I read with interest the retrospective cohort study published in the International Journal of Infectious Diseases by Arshad et al., who report that treatment with Hydroxychloroquine (HCQ) alone and in combination with Azithromycin was associated with a reduction in COVID-19 associated mortality. I congratulate the authors, but I have noted a few limitations in the study, which may constrain the application of the study's results in routine clinical practice.

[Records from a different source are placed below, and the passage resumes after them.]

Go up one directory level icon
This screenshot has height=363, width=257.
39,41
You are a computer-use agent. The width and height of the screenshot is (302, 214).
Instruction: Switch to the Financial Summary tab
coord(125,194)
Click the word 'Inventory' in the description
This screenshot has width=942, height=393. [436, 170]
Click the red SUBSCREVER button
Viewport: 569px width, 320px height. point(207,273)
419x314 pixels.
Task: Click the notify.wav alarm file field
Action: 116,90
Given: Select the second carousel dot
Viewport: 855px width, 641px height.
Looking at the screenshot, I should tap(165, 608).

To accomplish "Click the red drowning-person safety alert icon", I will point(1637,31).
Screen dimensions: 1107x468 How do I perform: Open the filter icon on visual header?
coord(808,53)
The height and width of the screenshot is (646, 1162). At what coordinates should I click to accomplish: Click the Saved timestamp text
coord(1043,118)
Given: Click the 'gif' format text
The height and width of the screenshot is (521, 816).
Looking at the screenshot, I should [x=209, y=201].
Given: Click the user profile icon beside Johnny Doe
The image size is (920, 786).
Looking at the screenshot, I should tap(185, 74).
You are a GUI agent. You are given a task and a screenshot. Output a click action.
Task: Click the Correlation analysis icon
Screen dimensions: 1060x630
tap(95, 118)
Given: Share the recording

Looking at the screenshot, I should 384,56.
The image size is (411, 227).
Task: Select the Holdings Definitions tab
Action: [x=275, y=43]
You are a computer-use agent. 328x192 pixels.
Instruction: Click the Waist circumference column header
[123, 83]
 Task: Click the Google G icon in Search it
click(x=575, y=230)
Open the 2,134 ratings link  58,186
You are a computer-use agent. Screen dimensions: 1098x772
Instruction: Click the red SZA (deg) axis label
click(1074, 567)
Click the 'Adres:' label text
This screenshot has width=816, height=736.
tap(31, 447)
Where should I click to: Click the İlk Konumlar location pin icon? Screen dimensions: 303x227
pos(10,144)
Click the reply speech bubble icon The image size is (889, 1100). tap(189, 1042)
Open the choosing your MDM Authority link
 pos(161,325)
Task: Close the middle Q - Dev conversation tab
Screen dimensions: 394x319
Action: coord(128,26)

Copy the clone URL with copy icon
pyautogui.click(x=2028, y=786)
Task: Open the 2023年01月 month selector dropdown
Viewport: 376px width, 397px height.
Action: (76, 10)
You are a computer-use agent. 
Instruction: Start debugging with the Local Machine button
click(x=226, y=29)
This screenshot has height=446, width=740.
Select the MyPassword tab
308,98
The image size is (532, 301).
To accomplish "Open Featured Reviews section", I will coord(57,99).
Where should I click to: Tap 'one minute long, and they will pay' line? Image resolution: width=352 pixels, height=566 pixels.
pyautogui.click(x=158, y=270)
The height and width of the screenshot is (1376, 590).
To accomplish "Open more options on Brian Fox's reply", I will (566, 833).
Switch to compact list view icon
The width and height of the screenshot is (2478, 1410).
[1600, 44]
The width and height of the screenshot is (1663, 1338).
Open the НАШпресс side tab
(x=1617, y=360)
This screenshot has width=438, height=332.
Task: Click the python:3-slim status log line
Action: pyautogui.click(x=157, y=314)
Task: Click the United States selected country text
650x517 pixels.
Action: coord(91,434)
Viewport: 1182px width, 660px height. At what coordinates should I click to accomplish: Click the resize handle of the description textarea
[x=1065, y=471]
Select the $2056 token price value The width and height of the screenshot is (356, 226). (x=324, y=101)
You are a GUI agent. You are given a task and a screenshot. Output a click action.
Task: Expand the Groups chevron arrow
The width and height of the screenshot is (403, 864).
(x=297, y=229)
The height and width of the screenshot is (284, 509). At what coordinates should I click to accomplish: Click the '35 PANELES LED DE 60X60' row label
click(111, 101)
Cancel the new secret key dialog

The authors utilized a hospital-based protocol for administration of HCQ; 82% of their patients received HCQ within the first 24 h of admission, and 91% within the first 48 h of admission. However, there is no mention of the duration between the onset of symptoms and the administration of the first dose of HCQ. While considering HCQ as a treatment strategy for COVID-19, the timing of administration of HCQ in relation to the onset of symptoms is an important factor to consider. Firstly, the manifestations of Severe Acute Respiratory Syndrome Coronavirus-2 (SARS-CoV-2) infection are related to viral replication in the respiratory system in the initial stages and later multi-organ manifestations are related to the immune response of the body, although active viral replication in later stages of the disease cannot be ruled out conclusively. Accordingly, Anti-virals are supposedly effective in the early stages, while immunomodulatory therapy is effective in later and severe disease stages (Cao, 2020, Sanders et al., 2020). It is notable that in the present study, concomitant use of steroids in patients receiving Hydroxychloroquine was more than the non-treated group. So, in the absence of this critical information about the duration between the onset of symptoms and administration of the first dose of HCQ, it seems difficult to interpret whether the positive effects were due to HCQ or steroids. HCQ is touted for the treatment of COVID-19 primarily based on its anti-viral properties; thus, the timing of administration becomes crucial for a meaningful assessment of study results.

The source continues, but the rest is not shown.